■ Exercise brief ■
Every line of the material below is to be printed again exactly.
• • • •
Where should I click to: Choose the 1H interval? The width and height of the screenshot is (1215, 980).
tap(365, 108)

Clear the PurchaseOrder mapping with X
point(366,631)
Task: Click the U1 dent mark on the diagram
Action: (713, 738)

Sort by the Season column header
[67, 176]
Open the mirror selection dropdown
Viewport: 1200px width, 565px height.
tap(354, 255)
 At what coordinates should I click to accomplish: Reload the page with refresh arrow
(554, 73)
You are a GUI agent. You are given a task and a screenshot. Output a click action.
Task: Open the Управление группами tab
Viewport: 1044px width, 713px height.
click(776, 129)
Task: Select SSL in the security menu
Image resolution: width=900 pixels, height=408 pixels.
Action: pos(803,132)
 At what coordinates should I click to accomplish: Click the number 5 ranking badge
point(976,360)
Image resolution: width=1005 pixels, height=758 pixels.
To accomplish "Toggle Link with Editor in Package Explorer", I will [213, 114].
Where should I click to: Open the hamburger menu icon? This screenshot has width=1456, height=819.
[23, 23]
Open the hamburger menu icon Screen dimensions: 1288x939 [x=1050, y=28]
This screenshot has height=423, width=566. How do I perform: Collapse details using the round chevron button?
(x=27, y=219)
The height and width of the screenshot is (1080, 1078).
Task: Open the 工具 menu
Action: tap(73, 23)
• • • •
■ Answer for this exercise ■
Where should I click to: Choose the 1H interval? The width and height of the screenshot is (1215, 980).
tap(365, 108)

Clear the PurchaseOrder mapping with X
point(366,631)
Task: Click the U1 dent mark on the diagram
Action: (713, 738)

Sort by the Season column header
[67, 176]
Open the mirror selection dropdown
Viewport: 1200px width, 565px height.
tap(354, 255)
 At what coordinates should I click to accomplish: Reload the page with refresh arrow
(554, 73)
You are a GUI agent. You are given a task and a screenshot. Output a click action.
Task: Open the Управление группами tab
Viewport: 1044px width, 713px height.
click(776, 129)
Task: Select SSL in the security menu
Image resolution: width=900 pixels, height=408 pixels.
Action: pos(803,132)
 At what coordinates should I click to accomplish: Click the number 5 ranking badge
point(976,360)
Image resolution: width=1005 pixels, height=758 pixels.
To accomplish "Toggle Link with Editor in Package Explorer", I will [213, 114].
Where should I click to: Open the hamburger menu icon? This screenshot has width=1456, height=819.
[23, 23]
Open the hamburger menu icon Screen dimensions: 1288x939 [x=1050, y=28]
This screenshot has height=423, width=566. How do I perform: Collapse details using the round chevron button?
(x=27, y=219)
The height and width of the screenshot is (1080, 1078).
Task: Open the 工具 menu
Action: tap(73, 23)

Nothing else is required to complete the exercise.